■ Provided material ■
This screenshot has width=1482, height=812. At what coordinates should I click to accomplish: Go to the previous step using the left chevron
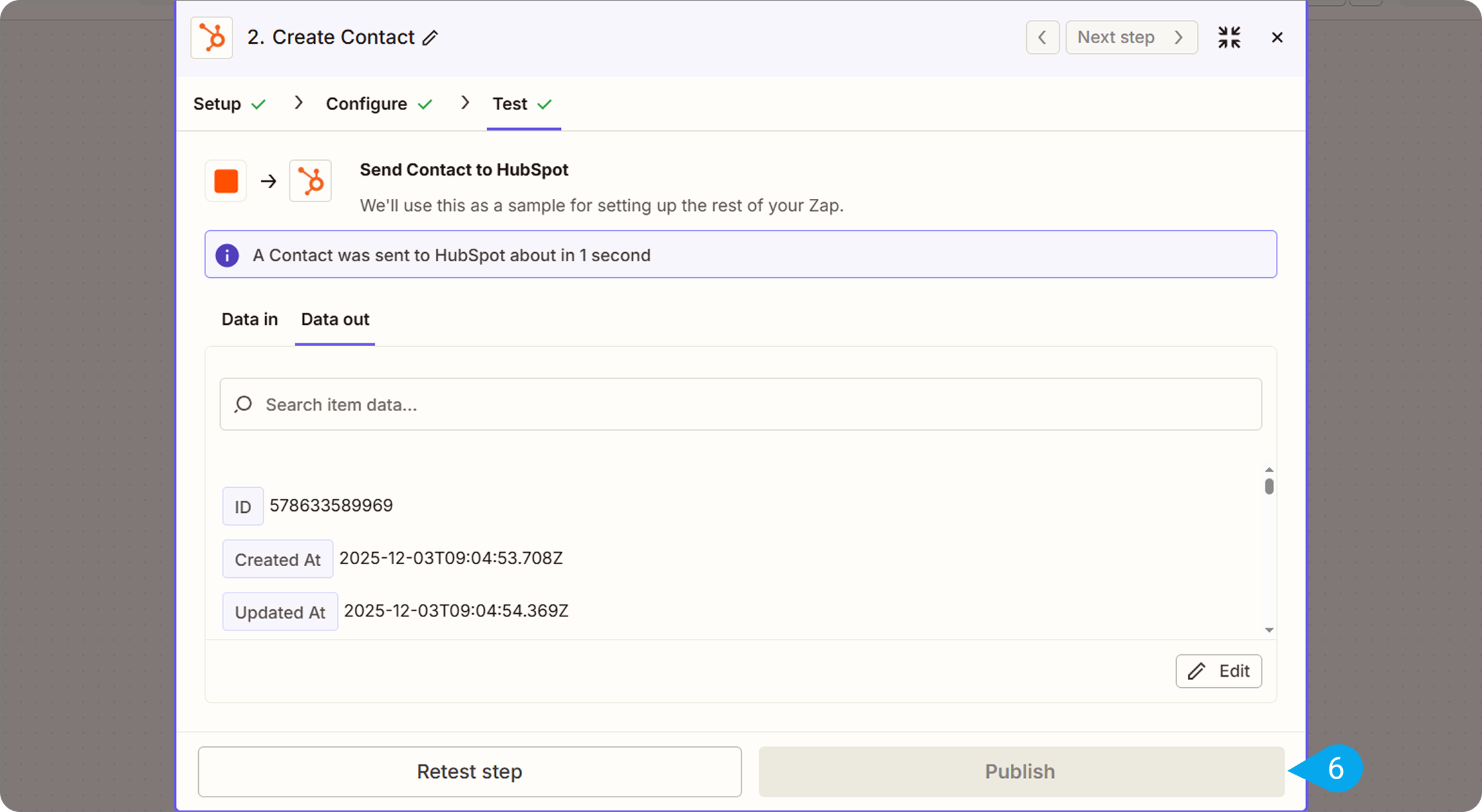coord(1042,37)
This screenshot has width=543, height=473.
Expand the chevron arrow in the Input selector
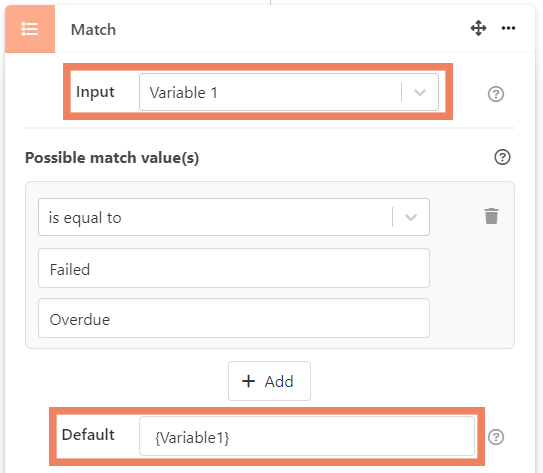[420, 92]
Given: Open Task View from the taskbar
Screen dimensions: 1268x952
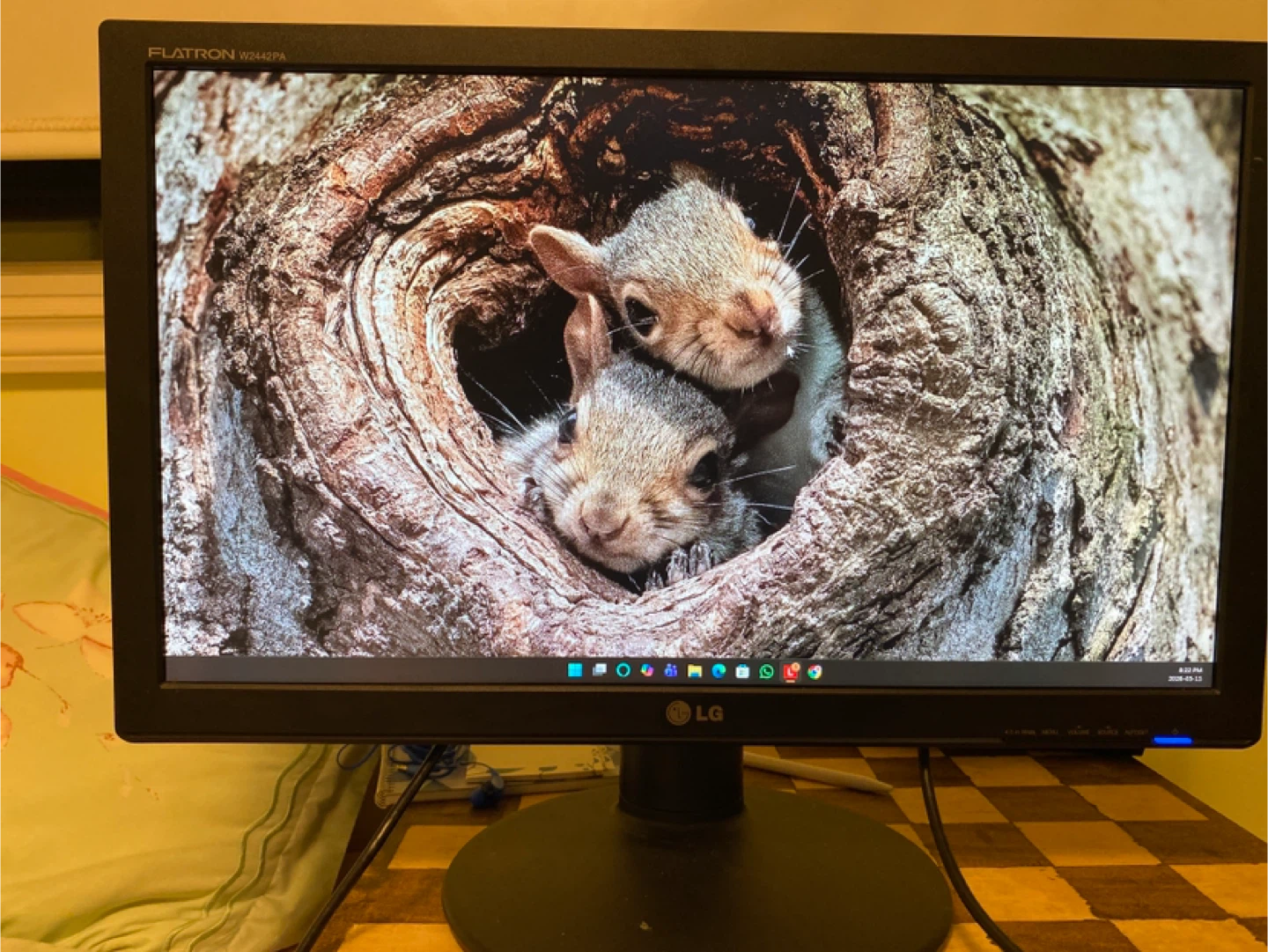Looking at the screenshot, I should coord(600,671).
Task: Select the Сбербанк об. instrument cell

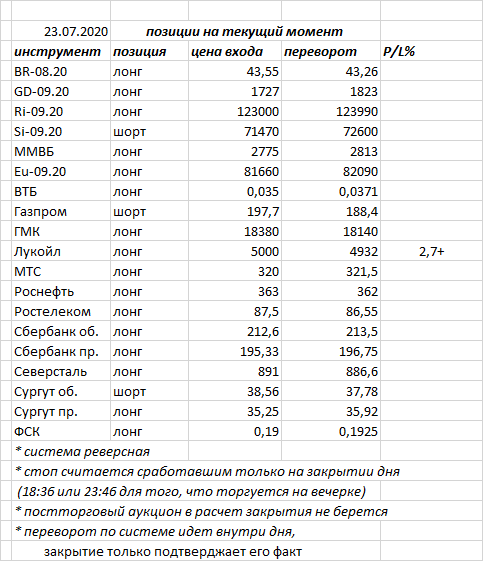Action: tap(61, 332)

...

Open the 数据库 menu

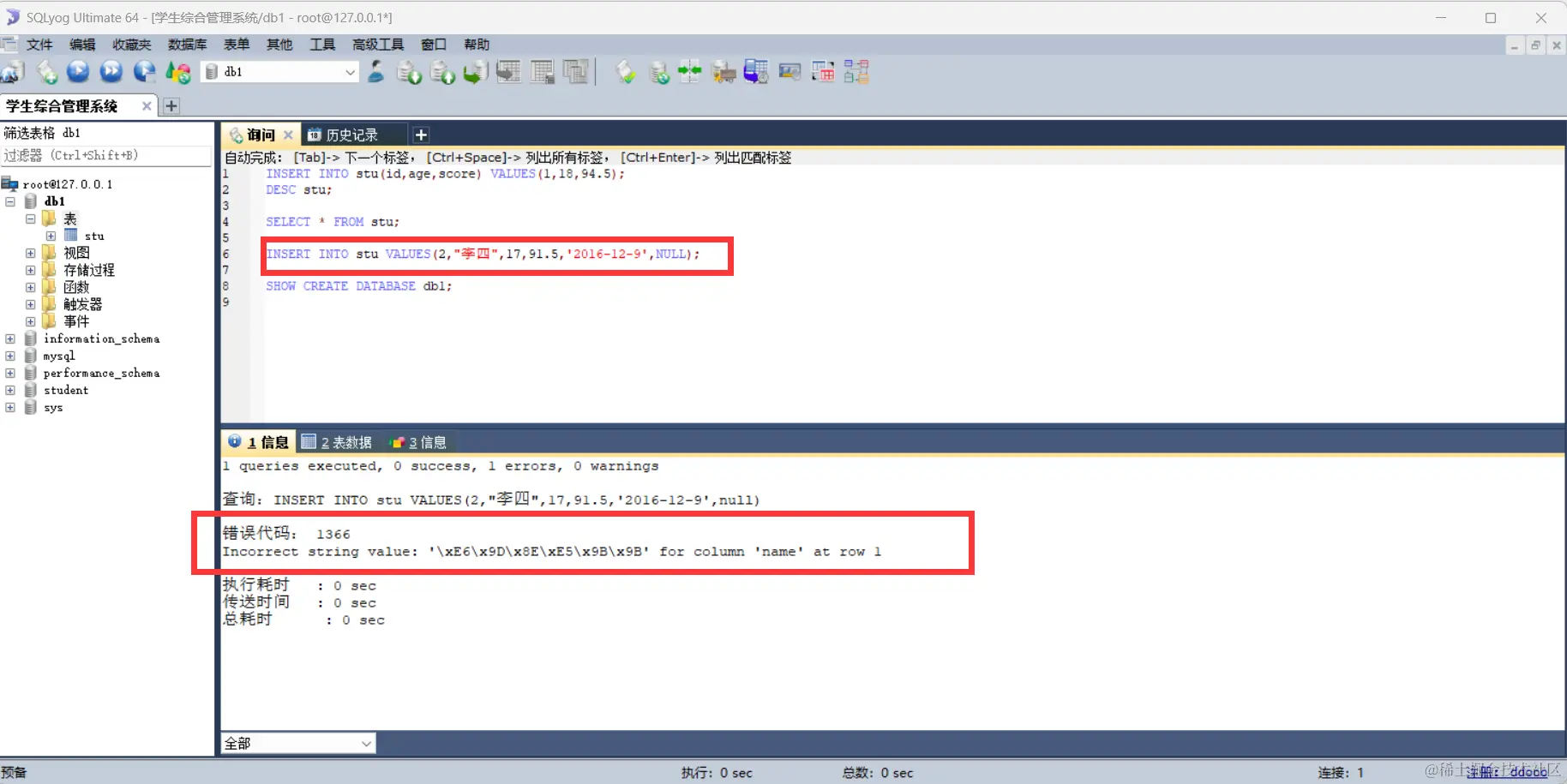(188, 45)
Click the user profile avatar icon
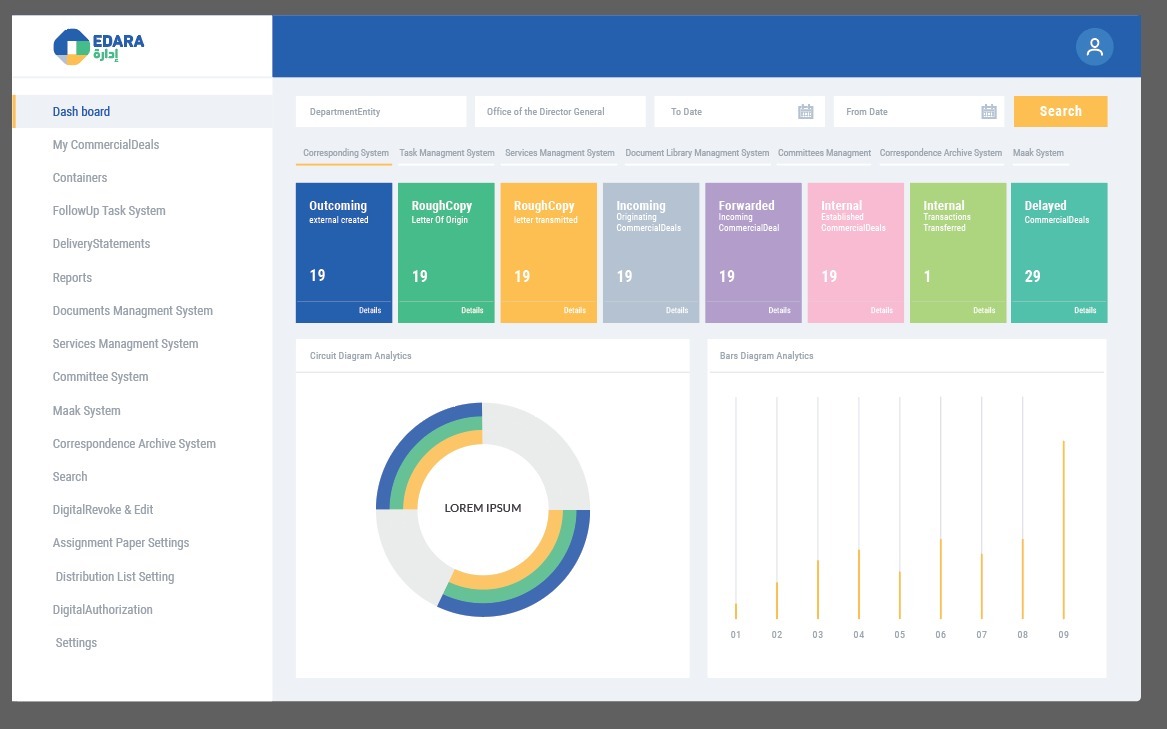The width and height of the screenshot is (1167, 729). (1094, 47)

■ Exercise instructions ■
Please format the lines between the one containing "This screenshot has width=1482, height=812." and the one containing "Action: tap(61, 332)", inclusive, as a JSON list of strings with one string per line, skipping blank lines and omitting the pictures.

■ Written response ■
[
  "This screenshot has width=1482, height=812. At what coordinates should I click to accomplish: Go to the previous step using the left chevron",
  "coord(1042,37)",
  "This screenshot has width=543, height=473.",
  "Expand the chevron arrow in the Input selector",
  "[420, 92]",
  "Given: Open Task View from the taskbar",
  "Screen dimensions: 1268x952",
  "Looking at the screenshot, I should coord(600,671).",
  "Task: Select the Сбербанк об. instrument cell",
  "Action: tap(61, 332)"
]